**What to do:** From the entries underneath, give the number of lines holding the word "agent", without any other words.
------------------------------------------------
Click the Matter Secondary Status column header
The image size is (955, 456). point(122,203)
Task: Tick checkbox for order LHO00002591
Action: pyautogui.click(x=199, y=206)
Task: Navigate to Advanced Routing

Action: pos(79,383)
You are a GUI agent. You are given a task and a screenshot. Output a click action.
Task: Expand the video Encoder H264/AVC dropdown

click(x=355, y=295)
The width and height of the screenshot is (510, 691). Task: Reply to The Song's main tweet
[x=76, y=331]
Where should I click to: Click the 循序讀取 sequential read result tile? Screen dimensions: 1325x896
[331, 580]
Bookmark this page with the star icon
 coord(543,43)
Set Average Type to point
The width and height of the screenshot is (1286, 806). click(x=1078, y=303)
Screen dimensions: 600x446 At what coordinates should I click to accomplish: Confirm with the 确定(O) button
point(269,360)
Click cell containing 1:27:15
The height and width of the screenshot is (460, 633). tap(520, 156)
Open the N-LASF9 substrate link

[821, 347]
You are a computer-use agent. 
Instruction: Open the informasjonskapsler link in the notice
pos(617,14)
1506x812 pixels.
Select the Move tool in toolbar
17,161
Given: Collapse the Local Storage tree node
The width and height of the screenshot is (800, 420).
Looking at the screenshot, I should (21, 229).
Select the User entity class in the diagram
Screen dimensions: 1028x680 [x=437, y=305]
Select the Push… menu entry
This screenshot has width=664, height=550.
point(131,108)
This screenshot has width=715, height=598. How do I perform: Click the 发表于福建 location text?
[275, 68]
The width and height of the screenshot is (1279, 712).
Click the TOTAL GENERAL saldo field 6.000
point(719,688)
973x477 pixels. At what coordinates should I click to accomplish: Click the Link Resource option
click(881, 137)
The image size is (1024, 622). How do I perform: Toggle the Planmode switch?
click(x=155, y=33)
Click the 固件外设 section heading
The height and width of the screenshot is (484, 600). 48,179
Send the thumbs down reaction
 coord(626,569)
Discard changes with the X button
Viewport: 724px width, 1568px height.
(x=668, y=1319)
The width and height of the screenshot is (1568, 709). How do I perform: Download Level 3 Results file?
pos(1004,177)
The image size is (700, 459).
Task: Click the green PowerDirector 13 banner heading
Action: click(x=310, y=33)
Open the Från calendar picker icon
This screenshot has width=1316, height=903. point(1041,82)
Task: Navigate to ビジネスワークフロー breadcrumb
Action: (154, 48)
------------------------------------------------
**Result of the exercise:** 2